DATA TO PROCESS.
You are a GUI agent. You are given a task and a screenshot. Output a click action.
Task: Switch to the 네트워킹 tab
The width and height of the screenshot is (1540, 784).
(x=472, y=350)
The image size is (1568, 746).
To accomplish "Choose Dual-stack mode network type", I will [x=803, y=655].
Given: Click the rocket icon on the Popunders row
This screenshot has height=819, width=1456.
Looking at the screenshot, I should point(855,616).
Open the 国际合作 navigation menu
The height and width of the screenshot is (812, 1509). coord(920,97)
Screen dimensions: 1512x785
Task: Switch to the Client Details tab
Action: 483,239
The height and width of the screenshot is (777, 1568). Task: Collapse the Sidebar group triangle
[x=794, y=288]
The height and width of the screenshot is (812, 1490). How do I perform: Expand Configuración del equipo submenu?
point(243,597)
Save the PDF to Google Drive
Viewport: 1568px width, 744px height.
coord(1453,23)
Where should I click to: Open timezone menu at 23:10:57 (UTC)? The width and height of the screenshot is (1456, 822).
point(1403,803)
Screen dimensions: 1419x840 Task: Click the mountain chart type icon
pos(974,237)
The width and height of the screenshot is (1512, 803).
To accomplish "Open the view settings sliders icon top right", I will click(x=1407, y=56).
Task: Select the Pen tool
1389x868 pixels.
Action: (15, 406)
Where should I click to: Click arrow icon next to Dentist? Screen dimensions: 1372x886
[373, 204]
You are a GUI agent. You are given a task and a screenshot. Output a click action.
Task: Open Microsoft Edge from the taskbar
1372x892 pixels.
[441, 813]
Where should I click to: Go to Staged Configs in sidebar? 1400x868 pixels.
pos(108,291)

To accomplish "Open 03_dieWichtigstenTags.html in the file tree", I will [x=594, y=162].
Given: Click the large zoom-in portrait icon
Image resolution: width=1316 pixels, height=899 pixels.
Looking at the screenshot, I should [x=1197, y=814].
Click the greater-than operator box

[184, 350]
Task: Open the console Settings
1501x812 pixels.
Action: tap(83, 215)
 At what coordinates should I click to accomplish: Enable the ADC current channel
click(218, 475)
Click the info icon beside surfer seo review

ABOUT THIS TASK.
Give back, unchanged, every line from the one with "Image resolution: width=1316" to the end of the entries above.

EXPECTED ANSWER.
Image resolution: width=1316 pixels, height=899 pixels.
Looking at the screenshot, I should [x=1197, y=814].
Click the greater-than operator box

[184, 350]
Task: Open the console Settings
1501x812 pixels.
Action: tap(83, 215)
 At what coordinates should I click to accomplish: Enable the ADC current channel
click(218, 475)
Click the info icon beside surfer seo review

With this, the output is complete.